Module provides new access method. It is actually a simple Bloom filter implemented as pgsql's index. It could give some benefits on search with large number of columns. Module is a single way to test generic WAL interface committed earlier. Author: Teodor Sigaev, Alexander Korotkov Reviewers: Aleksander Alekseev, Michael Paquier, Jim Nasby
2025-07-28 23:42:10 +03:00 · 2016-04-01 16:42:24 +03:00
parent 4e56e5a6de
commit 9ee014fc89
18 changed files with 2126 additions and 0 deletions
--- a/doc/src/sgml/bloom.sgml
+++ b/doc/src/sgml/bloom.sgml
@ -0,0 +1,218 @@
+<!-- doc/src/sgml/bloom.sgml -->
+
+<sect1 id="bloom" xreflabel="bloom">
+ <title>bloom</title>
+
+ <indexterm zone="bloom">
+  <primary>bloom</primary>
+ </indexterm>
+
+ <para>
+  <literal>bloom</> is a contrib which implements index access method.  It comes
+  as example of custom access methods and generic WAL records usage.  But it
+  is also useful itself.
+ </para>
+
+ <sect2>
+  <title>Introduction</title>
+
+  <para>
+   Implementation of
+   <ulink url="http://en.wikipedia.org/wiki/Bloom_filter">Bloom filter</ulink>
+   allows fast exclusion of non-candidate tuples.
+   Since signature is a lossy representation of all indexed attributes, 
+   search results should be rechecked using heap information. 
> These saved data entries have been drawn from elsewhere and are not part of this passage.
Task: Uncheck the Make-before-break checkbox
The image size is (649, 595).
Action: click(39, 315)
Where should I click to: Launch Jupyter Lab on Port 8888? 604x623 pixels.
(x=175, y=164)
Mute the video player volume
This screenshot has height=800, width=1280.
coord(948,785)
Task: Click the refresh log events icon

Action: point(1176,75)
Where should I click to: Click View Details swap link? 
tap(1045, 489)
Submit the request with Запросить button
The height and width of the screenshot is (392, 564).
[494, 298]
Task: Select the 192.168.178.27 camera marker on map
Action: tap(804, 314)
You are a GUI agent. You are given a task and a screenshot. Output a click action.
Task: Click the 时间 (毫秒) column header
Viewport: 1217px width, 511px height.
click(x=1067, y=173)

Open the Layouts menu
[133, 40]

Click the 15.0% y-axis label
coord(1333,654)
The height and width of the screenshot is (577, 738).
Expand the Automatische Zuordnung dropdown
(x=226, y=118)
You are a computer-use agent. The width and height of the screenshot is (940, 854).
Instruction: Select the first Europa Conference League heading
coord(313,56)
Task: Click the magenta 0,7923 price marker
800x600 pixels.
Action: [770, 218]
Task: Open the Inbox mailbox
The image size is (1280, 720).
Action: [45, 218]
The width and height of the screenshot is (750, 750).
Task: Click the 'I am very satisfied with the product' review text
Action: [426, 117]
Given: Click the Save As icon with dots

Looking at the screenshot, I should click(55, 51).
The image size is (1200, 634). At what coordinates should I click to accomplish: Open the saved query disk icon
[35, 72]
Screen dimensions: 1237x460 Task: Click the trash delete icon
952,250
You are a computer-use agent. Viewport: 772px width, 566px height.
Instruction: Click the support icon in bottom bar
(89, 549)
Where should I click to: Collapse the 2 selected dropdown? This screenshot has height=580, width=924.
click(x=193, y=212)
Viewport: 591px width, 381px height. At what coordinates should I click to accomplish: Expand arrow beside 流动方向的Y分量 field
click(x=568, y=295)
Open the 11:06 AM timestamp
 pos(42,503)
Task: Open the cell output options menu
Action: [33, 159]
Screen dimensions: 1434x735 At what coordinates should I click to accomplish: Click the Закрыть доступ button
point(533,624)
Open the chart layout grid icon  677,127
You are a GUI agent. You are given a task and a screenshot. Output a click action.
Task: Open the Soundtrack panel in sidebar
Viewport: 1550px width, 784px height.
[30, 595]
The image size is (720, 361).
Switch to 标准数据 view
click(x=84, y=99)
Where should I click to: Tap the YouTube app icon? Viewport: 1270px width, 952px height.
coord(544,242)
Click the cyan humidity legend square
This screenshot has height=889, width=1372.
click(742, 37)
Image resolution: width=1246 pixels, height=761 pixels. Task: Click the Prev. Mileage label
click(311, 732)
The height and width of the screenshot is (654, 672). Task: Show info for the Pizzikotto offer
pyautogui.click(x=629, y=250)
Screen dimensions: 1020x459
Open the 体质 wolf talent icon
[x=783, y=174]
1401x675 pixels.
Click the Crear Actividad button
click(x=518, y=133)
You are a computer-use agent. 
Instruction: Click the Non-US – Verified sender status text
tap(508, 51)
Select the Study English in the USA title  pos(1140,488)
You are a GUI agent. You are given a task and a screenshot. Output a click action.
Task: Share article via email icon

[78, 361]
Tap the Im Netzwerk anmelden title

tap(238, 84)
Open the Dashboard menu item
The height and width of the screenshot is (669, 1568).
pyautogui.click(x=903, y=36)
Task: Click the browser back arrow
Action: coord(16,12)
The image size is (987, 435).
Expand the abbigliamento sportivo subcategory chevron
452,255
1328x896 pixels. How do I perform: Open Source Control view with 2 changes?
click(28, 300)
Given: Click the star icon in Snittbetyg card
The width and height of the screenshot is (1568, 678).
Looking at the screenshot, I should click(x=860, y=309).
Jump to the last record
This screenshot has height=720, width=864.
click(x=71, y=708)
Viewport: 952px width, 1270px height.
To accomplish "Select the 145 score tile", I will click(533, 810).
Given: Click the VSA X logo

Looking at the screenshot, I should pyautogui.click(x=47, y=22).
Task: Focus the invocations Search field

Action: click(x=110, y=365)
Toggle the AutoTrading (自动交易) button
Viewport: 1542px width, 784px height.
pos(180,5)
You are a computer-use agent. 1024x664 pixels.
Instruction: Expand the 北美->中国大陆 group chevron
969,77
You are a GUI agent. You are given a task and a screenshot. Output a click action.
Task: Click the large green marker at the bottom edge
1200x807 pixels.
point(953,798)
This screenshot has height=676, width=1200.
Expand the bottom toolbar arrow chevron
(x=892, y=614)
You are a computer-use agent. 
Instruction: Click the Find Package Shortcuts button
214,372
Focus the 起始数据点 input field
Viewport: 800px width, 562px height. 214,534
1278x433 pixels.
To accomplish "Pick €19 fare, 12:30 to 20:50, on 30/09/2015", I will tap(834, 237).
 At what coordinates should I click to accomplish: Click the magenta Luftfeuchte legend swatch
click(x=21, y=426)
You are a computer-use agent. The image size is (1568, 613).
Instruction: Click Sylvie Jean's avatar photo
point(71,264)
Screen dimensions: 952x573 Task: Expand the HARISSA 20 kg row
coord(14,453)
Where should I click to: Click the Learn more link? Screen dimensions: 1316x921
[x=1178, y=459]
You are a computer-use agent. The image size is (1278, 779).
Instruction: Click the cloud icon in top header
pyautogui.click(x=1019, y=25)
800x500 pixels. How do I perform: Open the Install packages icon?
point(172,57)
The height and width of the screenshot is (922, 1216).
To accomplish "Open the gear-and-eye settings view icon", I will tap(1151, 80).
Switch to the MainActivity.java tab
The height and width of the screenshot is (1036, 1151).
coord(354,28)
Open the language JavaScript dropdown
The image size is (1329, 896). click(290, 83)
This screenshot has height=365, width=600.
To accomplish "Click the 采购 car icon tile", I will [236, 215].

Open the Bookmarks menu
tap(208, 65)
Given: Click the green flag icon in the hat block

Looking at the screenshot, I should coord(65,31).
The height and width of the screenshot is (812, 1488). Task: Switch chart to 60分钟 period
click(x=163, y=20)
+   User can specify signature length (in uint16, default is 5) and the number of 
+   bits, which can be setted, per attribute (1 < colN < 2048).
+  </para>
+
+  <para>
+   This index is useful if table has many attributes and queries can include
+   their arbitary combinations.  Traditional <literal>btree</> index is faster
+   than bloom index, but it'd require too many indexes to support all possible 
+   queries, while one need only one bloom index.  Bloom index supports only 
+   equality comparison.  Since it's a signature file, not a tree, it always
+   should be readed fully, but sequentially, so index search performance is 
+   constant and doesn't depend on a query. 
+  </para>
+ </sect2>
+
+ <sect2>
+  <title>Parameters</title>
+
+  <para>
+   <literal>bloom</> indexes accept following parameters in <literal>WITH</>
+   clause.
+  </para>
+
+   <variablelist>
+   <varlistentry>
+    <term><literal>length</></term>
+    <listitem>
+     <para>
+      Length of signature in uint16 type values
+     </para>
+    </listitem>
+   </varlistentry>
+   </variablelist>
+   <variablelist>
+   <varlistentry>
+    <term><literal>col1 &mdash; col16</></term>
+    <listitem>
+     <para>
+      Number of bits for corresponding column
+     </para>
+    </listitem>
+   </varlistentry>
+   </variablelist>
+ </sect2>
+
+ <sect2>
+  <title>Examples</title>
+
+  <para>
+   Example of index definition is given below.
+  </para>
+
+<programlisting>
+CREATE INDEX bloomidx ON tbloom(i1,i2,i3) 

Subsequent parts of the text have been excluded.